I’ve long been a fan of Garrison Keillor: the original radio broadcasts of ‘Lake Wobegon Days’ were homespun nostalgia in excelsis. The book was even better, a lovely, lyrical slice of Americana. With Robert Altman at the helm, Keillor’s timeless, poignant prose found its way into another medium and the result – ‘A Prairie Home Companion’ – is a perfectly cast, witty, subtle, cleverly observed ensemble piece.
It’s also a swansong. A summation.
As much as I wish Altman could have made more films (after the release of ‘Short Cuts’, his multi-narrative Raymond Carver adaptation, he hinted he was planning two more Carver films), it’s fitting that ‘A Prairie Home Companion’ was his last. It’s so perfect and quintessentially Altman in so many ways.

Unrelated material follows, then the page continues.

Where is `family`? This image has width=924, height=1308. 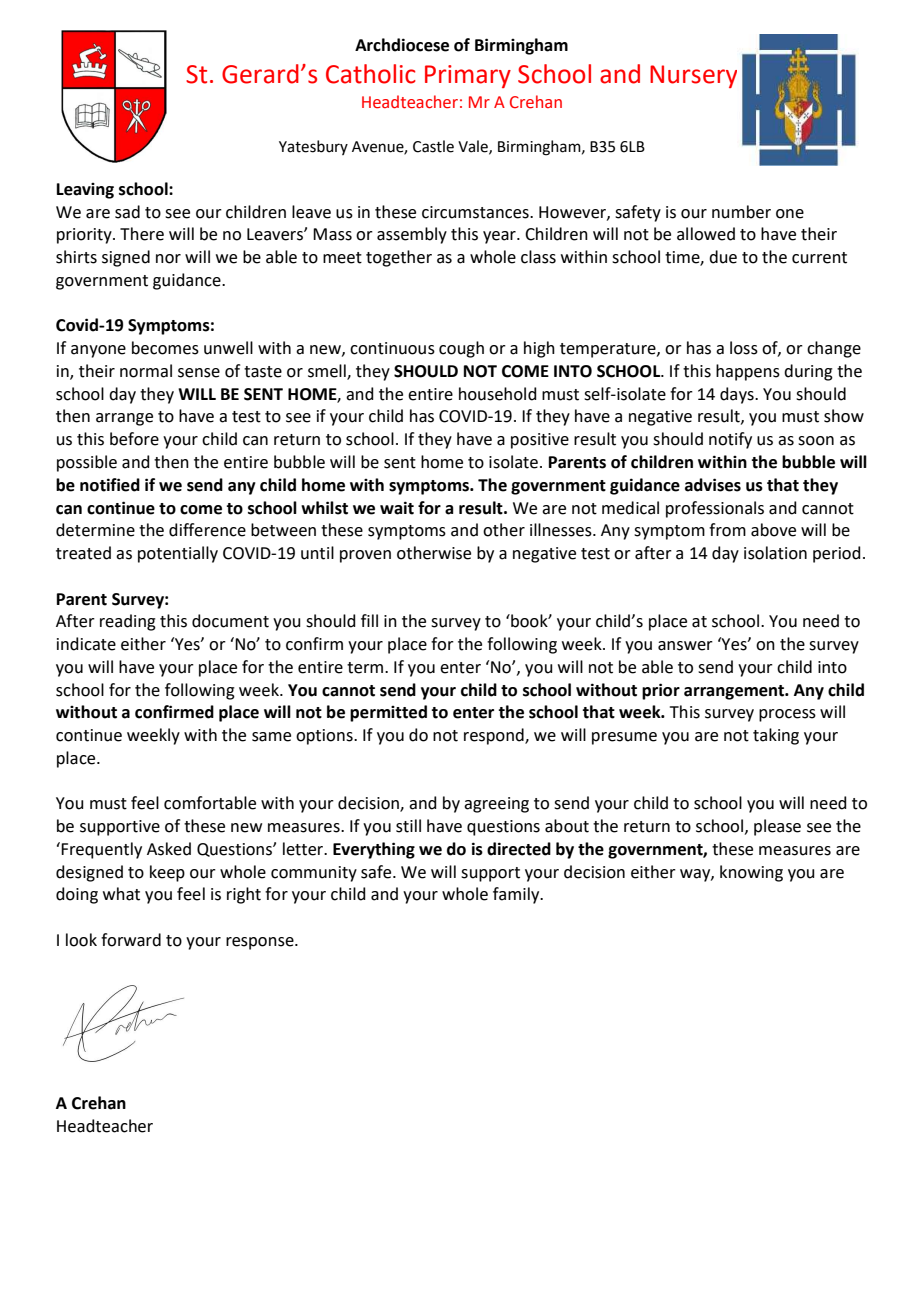 family is located at coordinates (517, 895).
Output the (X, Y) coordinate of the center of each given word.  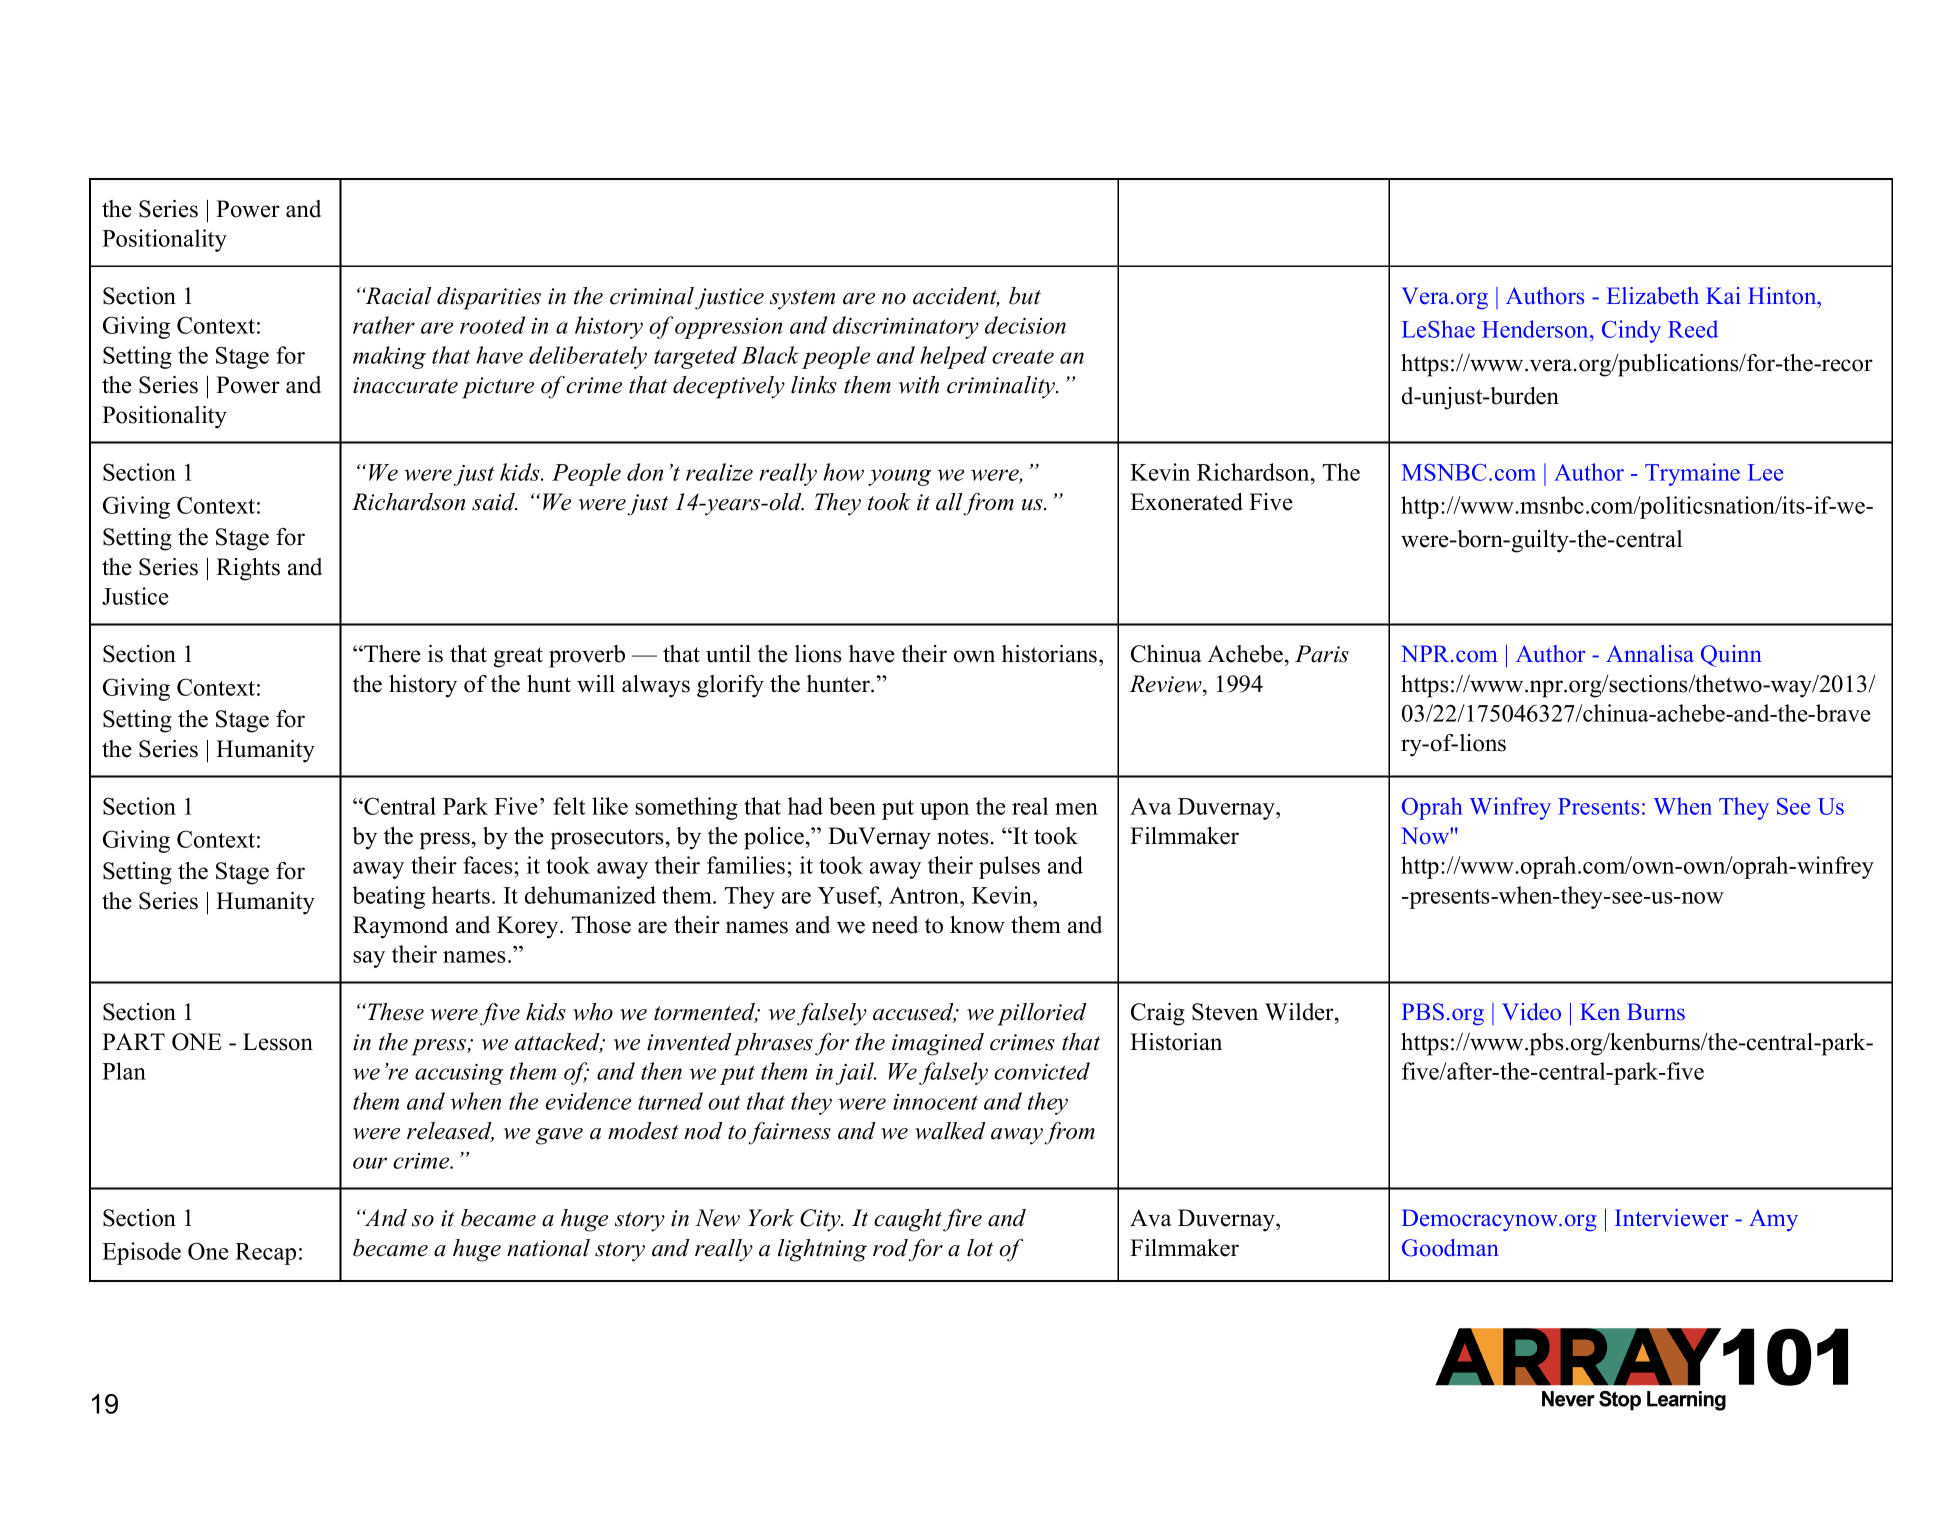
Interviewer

‘M*A*S*H’, the film that made the director’s name and allowed him to plough an eccentric and unique furrow through American cinema, established him as a master of overlapping scenes; with ‘Nashville’, ‘Short Cuts’ and ‘Gosford Park’ he put together ensemble casts par excellence; ‘M*A*S*H’ and ‘The Player’ acerbically satirised the institutions of the military and Hollywood respectively.
All of these qualities (which are the keynotes to his best films) are present in ‘A Prairie Home Companion’. Parochial radio stations, corporate and personal self-importance, the lachrymose excesses of Country & Western music - all are gently, but effectively, sent up. Scenes overlap, character interrelationships merge and diverge and interlink. The cast is as eclectic as any Altman ever assembled: Meryl Streep, Lily Tomlin, Tommy Lee Jones, Kevin Kline, Virginia Madsen, Lindsay Lohan, L.Q. Jones (a stalwart of Sam Peckinpah's films), Woody Harrelson and John C Reilly (the last two hilarious as a musical comedy duo).

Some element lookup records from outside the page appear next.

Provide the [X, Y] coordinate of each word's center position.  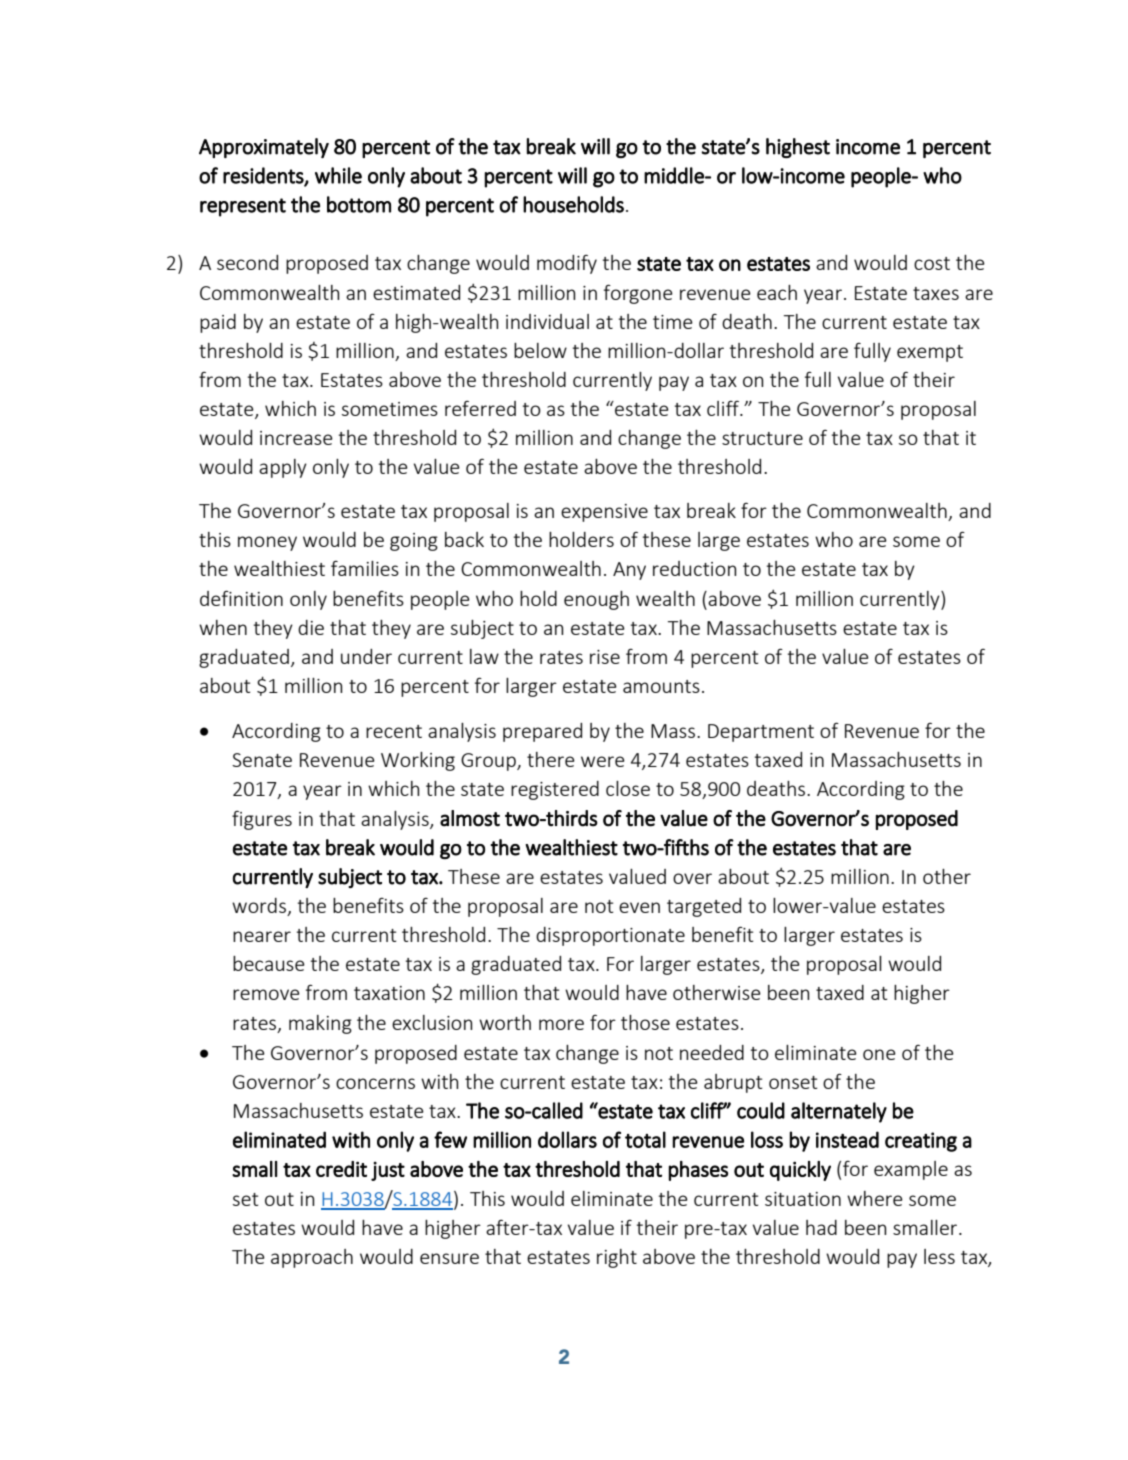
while [338, 175]
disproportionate [610, 936]
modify [567, 264]
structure [762, 438]
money [267, 543]
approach [312, 1258]
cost [932, 263]
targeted [704, 907]
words [260, 907]
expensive [604, 513]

Most poignantly of all, ‘A Prairie Home Companion’ is a film about endings. The death of its director, shortly after its completion, bestows upon the film an extra quality. And I’m still unsure as to how deeply this influences my appreciation of the film; seeing for the first time at Nottingham’s Broadway Cinema, it sent me out of the auditorium with a tear in my eye, but how much of that was wrapped up in Altman’s passing? Catching the film on TV recently, a late night screening and a couple of glasses of wine already consumed, my reaction was similar.
If ‘A Prairie Home Companion’ had been made by any other (and crucially, still-living) director, would my perspective be different? How far does the heart rule the head?